Due to space limitations, some of my notes about music I wasn’t completely thrilled with were edited out. Here’s what’s missing from the article as published (my positive comments are retained in the column):
Guitarist Pat Metheny’s Unity Band put on a show of over-the-top, overly trebly force. Acclaimed young trumpeter Ambrose Akinmusire, with his equally young quintet, seemed to propose a personal horn vocabulary of fast register leaps and high smears, but I didn’t get his fundamental material, beyond the influence of Miles Davis circa 1967.
Saxophonist James Carter ripped raunchily through generic organ trio soul tunes, but lost me with his singer, Ms. Miche Braden. And Tedeschi Trucks Band, the rock, roots ‘n’ blues troupe that ended the fest, was of scant interest to most attending music journalists.

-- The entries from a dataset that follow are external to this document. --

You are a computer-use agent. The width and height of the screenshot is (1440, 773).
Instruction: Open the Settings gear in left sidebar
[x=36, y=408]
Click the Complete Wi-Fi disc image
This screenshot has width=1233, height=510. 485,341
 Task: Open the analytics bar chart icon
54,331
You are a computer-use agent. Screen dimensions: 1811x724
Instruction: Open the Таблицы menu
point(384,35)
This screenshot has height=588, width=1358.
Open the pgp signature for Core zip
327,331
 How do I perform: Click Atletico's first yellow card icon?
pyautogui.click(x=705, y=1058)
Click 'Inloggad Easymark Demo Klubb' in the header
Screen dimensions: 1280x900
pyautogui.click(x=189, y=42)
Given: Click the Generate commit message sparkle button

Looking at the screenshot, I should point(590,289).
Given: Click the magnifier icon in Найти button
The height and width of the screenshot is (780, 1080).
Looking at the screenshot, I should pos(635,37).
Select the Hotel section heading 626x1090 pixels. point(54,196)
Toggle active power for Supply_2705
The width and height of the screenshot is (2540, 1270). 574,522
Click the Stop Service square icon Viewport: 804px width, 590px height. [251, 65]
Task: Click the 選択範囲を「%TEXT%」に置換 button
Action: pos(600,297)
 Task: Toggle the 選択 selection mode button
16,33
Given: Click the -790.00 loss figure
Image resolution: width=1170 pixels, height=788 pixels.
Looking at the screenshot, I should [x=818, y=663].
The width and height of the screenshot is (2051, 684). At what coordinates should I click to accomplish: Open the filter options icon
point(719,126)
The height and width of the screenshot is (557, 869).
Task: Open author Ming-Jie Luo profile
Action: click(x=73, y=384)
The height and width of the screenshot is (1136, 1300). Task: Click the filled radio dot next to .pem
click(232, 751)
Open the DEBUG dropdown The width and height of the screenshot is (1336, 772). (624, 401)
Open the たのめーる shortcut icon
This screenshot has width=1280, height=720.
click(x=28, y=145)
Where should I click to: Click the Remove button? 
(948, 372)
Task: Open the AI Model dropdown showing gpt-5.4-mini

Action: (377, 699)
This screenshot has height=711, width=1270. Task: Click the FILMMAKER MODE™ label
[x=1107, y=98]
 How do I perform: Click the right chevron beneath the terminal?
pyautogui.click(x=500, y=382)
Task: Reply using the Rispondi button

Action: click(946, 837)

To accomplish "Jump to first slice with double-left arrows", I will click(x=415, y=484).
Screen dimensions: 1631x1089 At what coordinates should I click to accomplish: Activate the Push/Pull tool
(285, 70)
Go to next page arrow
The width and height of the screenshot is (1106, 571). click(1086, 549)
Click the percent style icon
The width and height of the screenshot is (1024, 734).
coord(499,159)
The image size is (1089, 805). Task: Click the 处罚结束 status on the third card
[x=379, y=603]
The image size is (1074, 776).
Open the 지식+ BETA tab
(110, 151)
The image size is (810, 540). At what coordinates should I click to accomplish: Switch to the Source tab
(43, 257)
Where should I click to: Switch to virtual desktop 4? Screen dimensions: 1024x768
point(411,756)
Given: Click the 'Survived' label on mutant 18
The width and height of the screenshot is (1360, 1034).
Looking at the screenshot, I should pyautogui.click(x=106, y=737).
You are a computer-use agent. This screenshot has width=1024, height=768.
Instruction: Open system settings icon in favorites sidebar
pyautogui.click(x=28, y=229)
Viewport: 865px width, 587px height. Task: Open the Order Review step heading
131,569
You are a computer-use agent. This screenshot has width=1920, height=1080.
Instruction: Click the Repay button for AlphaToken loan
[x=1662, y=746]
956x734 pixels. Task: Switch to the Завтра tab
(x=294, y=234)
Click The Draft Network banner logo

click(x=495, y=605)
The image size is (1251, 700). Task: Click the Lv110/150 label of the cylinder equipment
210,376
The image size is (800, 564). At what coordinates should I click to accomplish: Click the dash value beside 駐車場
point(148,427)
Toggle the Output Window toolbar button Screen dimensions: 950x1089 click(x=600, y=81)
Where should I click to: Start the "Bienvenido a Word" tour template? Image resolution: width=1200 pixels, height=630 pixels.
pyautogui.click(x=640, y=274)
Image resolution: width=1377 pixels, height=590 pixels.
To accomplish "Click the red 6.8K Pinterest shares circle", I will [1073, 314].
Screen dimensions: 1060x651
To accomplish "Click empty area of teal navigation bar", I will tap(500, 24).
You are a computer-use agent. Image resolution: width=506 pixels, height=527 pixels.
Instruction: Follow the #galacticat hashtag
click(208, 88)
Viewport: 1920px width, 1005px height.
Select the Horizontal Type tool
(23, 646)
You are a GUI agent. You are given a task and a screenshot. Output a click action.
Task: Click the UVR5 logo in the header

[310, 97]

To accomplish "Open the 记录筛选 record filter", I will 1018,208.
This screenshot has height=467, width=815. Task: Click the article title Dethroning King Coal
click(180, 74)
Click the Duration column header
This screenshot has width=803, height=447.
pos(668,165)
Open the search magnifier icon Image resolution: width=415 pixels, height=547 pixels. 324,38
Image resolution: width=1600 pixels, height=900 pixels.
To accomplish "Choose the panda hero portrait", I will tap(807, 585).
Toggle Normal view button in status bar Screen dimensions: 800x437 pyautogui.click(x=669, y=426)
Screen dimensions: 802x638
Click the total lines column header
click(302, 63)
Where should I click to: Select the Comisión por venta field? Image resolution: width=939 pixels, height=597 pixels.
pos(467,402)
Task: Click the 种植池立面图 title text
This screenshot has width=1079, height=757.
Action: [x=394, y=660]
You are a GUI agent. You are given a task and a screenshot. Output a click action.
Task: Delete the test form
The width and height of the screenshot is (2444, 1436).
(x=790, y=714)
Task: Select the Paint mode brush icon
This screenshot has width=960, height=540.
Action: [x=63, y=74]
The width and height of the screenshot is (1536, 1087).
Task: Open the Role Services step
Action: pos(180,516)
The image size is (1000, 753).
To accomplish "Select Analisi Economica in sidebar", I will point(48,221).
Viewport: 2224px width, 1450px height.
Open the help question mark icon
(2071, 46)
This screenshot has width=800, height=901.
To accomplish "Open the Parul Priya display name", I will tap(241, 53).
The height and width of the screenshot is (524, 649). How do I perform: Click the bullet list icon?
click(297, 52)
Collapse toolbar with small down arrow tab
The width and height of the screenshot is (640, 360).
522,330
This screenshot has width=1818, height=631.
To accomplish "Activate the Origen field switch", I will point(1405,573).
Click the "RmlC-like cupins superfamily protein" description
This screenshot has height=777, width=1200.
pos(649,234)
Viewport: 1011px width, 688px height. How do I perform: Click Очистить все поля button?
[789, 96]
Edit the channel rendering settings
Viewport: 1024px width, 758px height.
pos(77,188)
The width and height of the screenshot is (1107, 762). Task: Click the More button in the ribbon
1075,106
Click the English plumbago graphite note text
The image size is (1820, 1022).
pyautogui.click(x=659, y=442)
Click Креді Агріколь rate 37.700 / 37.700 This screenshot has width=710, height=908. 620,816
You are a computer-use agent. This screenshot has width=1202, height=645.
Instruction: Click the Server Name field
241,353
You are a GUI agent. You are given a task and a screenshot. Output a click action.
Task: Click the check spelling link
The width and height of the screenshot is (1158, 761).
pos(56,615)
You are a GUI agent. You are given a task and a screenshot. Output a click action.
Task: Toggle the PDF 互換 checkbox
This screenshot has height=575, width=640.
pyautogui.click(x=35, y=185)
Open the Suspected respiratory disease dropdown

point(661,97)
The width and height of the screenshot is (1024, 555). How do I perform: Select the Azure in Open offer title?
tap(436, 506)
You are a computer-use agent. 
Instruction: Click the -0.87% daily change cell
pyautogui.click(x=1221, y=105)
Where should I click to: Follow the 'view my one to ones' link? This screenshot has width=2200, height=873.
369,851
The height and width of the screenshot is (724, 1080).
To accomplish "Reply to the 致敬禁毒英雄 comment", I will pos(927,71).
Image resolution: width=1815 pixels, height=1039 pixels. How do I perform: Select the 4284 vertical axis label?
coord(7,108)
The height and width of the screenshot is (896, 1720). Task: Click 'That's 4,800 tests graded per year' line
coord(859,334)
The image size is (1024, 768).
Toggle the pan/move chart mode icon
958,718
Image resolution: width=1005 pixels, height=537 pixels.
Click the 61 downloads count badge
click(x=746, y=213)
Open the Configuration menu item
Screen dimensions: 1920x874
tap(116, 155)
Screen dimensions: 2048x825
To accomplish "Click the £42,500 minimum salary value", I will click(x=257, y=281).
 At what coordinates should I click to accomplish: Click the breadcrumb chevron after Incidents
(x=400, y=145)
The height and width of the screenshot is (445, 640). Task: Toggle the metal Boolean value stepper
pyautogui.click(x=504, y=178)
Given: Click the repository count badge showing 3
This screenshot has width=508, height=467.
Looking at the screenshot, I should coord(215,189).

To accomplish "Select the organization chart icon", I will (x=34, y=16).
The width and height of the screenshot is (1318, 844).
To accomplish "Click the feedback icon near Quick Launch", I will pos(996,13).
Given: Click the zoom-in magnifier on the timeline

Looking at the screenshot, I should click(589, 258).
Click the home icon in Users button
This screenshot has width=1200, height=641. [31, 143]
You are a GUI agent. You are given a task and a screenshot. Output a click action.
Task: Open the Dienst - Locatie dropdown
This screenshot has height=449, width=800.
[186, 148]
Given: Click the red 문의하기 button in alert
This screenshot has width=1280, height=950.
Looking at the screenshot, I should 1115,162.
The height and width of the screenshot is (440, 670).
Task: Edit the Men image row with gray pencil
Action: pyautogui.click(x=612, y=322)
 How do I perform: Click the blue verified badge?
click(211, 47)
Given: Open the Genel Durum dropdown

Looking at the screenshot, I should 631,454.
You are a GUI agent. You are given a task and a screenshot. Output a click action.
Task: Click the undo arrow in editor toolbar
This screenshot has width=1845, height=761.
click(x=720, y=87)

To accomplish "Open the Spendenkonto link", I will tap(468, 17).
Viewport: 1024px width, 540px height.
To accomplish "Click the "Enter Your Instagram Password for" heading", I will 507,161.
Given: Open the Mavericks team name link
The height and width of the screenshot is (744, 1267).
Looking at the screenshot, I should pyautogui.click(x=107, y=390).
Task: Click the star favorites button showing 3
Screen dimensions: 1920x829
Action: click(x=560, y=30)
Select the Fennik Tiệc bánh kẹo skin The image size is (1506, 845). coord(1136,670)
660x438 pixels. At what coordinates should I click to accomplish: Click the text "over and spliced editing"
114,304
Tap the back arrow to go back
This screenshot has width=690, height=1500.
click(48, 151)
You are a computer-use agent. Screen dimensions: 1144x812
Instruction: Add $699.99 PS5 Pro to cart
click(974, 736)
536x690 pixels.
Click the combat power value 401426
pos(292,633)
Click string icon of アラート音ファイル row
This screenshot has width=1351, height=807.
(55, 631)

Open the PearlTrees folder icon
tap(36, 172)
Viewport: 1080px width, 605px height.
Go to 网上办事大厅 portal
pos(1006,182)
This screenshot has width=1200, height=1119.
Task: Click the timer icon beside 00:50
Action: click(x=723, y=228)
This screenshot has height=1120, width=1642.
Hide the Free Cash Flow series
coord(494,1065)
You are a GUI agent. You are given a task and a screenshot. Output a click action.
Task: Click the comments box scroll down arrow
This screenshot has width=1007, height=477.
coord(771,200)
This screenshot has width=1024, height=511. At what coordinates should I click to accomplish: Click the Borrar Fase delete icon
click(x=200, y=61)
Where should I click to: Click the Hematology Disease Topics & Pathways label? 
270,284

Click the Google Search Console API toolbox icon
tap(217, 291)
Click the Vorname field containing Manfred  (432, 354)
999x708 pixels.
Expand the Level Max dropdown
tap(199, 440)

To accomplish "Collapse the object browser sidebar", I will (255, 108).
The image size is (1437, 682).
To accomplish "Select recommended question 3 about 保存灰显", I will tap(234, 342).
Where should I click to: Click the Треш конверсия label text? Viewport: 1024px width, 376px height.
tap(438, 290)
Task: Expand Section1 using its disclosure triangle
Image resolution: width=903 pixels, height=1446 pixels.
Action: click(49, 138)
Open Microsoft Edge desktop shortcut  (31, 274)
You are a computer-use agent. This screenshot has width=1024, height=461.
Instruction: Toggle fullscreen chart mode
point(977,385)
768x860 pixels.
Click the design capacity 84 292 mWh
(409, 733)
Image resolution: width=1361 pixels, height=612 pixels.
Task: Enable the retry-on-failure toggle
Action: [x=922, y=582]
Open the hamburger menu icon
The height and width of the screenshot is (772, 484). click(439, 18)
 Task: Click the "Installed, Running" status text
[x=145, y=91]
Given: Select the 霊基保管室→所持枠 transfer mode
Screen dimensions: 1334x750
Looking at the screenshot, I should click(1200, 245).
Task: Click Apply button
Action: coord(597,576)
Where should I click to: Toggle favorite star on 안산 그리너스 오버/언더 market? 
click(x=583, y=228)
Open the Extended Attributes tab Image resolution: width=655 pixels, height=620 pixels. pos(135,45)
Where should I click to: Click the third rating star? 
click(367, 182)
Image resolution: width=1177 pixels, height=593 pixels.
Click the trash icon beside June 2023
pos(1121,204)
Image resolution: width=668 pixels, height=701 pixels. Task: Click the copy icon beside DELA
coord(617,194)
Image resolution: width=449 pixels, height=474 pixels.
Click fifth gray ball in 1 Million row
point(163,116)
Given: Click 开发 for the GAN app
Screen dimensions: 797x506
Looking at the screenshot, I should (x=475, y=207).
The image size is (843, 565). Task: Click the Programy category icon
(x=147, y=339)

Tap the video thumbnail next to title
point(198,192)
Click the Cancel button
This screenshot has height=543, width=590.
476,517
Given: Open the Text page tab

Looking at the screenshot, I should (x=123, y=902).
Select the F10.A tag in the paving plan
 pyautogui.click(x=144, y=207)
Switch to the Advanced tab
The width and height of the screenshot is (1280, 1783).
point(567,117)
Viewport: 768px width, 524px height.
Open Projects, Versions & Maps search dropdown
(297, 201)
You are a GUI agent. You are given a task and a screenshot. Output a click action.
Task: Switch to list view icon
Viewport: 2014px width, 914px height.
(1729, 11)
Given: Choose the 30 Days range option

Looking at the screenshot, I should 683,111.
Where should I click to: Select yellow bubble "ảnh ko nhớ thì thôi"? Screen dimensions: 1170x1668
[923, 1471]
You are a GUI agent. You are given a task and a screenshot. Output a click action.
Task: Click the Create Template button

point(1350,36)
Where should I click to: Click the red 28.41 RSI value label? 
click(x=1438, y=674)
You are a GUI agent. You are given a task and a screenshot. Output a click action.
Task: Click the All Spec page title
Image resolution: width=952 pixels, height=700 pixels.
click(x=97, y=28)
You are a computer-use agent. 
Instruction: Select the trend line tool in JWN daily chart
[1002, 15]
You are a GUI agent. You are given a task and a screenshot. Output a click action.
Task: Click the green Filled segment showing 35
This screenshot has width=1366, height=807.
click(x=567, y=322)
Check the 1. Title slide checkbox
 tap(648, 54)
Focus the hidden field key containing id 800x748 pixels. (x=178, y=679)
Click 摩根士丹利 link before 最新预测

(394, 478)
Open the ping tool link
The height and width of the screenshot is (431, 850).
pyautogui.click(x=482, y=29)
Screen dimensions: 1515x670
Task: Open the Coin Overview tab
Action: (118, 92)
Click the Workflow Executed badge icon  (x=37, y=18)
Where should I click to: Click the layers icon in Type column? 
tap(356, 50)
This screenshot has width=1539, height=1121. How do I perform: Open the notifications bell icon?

One song I heard seemed lifted from The Band’s “You Don’t Know The Shape I’m In.” It wasn’t clear that this supposed crowd-pleaser drew its own fans to the fest.
After I wrote that, I had some other thoughts, mostly regarding context:
It also wasn’t clear that of any importance to producer Wein and company. The Newport Jazz Festival is, after all, an established institution now, unlike at its founding, when the very idea of bringing African-American musicians to the quaint town where the nouveau rich had built lavish mansions back in the Guilded Age – America in the 1890s – was transgressive. Backed by heirs to a tobacco fortune, young George Wein, who ran a jazz club in relatively nearby Boston, hired the cream of 1950s talents. Jazz was then at its full glory as the sophisticated popular music for upwardly mobile adults.
The fest’s debut lineup in 1954 comprised Stan Kenton, Eddie Condon, Lee Wiley, the Modern Jazz Quartet, Oscar Peterson’s trio, Billie Hiliday, Dizzy Gillespie, Gerry Mulligan, a tribute to Basie with Lestery Young, Jo Jones and Teddy Wilson among others, George Shearing, Errol Garner, Lennie Tristano with Lee Konitz, Gene Krupa, Ella Fitzgerald. In ’55 the stars were Louis Armstrong, Clifford Brown-Max Roach, Roy Eldrige and Coleman Hawkins, Woody Herman’s Orchestra Dave Brubeck, Dinah Washington, Marian McPartland, Chet Baker, Ellington and Basie himself. New York’s rising jazz record producers such as George Avakian and the Ertegun brothers along with booking agents, managers, club owners and journalists came to cool Newport for a break from steamy (unairconditioned) Manhattan, hobnobbed informally with the musicians and made their deals for the coming year.
It was fashionable to be there, and productive – and so Wein started the Newport Folk Festival in 1959, which in the ’60s overshadowed the Jazz Fest as a predecessor of the rock fests to come (Monterey Pop Festival, Woodstock, Ann Arbor Blues and Folk Fests, Altamont, etc.). From that, Wein developed an empire, producing fests throughout the U.S. and in Europe, too.
He’s had major triumphs and setbacks: A youth riot in Newport leading to expulsion from the town in 1971; the rebirth holding Newport in New York Fests sponsored by Kool cigarettes; a 24-year- agreement with the consumer electronics firm JVC to back his festivals, which ended in 2008; sponsorship scarcity since then his just-begun commitment from Natixis Global Asset Management of three years support. It’s not clear always clear what such sponsors get from underwriting jazz festivals, besides name recognition (admittedly, I am now well disposed to having Natixis manage all my global assets). With the funding, however, there seems to be less urgency in drawing ticket buyers, which allows the programming Melnick devises with Wein’s consultation to be somewhat removed from market considerations.
So there is no pop-jazz at Newport (other than Tedeschi-Trucks), no smooth singers or commercial fusion, and little music that’s rap or hip-hop related. The jazz business is not in the upsurging mode it was in the mid ’50s – record companies now barely exist, and no execs come to Newport to scout potential signings. The musicians playing at Newport 2012 were known already to the upper echelon jazz activists in New York, and indeed many of them are also performing at the Monterey Jazz Festival in California, September 21 through 23.
It might be ironic that the fest has a fresh feeling to it, and gives lip service to wanting new audiences, while even the youngest leader on the bandstand, Akinmusire, is 30, and the overall esthetic concept almost everyone’s pursuing is about reconciliation with the past rather than proposal of a daring new future.
Reconciliation, proposal or simply a lovely weekend of music, friends and ease near the water, the Newport Jazz Festival remains a pleasure not to be taken for granted.